• RECORD LIST:

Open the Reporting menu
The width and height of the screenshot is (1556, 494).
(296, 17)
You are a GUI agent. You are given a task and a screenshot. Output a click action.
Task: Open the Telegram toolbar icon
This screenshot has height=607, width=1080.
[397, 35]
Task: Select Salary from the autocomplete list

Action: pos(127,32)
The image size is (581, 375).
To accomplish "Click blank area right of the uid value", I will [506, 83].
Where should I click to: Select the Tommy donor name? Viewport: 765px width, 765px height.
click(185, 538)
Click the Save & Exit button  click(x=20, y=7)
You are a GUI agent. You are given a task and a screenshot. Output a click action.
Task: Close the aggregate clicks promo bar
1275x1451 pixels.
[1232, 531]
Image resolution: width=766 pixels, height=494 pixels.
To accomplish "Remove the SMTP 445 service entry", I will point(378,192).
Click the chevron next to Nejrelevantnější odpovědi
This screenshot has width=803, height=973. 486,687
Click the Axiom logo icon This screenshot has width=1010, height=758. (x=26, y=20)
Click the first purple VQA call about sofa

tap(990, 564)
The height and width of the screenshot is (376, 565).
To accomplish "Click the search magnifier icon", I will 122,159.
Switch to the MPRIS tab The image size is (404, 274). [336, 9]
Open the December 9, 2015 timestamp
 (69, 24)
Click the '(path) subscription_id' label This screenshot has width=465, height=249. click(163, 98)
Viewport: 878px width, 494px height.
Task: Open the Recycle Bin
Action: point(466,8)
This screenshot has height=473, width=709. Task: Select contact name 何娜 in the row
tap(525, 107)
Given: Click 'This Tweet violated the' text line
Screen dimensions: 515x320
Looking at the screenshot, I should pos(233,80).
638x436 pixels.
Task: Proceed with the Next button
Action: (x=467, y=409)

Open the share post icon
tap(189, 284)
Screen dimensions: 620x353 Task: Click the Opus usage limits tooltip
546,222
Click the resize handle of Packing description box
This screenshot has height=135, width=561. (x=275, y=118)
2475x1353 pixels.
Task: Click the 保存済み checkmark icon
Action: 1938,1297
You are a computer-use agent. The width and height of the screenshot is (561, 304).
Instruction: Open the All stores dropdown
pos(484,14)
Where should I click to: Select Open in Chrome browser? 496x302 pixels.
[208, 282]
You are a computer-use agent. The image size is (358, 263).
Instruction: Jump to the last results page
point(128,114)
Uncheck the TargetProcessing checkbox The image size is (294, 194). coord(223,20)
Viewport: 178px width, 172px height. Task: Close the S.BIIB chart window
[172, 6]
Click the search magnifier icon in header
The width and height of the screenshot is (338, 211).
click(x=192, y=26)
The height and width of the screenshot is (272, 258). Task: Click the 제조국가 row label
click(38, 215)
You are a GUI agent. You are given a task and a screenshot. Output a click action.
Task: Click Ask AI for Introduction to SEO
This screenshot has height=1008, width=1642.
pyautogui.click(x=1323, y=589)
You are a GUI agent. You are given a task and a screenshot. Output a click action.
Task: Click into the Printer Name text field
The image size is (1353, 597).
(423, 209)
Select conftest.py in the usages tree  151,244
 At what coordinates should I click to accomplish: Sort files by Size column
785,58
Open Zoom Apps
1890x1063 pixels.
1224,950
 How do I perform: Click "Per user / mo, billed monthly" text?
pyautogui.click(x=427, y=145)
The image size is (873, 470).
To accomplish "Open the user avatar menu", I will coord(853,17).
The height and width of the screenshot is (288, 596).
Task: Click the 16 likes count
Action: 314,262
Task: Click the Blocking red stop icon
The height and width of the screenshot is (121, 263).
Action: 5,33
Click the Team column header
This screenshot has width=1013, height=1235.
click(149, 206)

• BRIEF:
Render everything from the start of the listing down through the line containing "click(185, 538)" as a two-column CSV with the headers instruction and click. Give one row per entry, with its text and its answer each in a single quoted field and line breaks replaced by spaces.

• TASK RESULT:
instruction,click
"Open the Reporting menu The width and height of the screenshot is (1556, 494).","(296, 17)"
"You are a GUI agent. You are given a task and a screenshot. Output a click action. Task: Open the Telegram toolbar icon This screenshot has height=607, width=1080.","[397, 35]"
"Task: Select Salary from the autocomplete list","Action: pos(127,32)"
"The image size is (581, 375). To accomplish ""Click blank area right of the uid value"",","I will [506, 83]."
"Where should I click to: Select the Tommy donor name? Viewport: 765px width, 765px height.","click(185, 538)"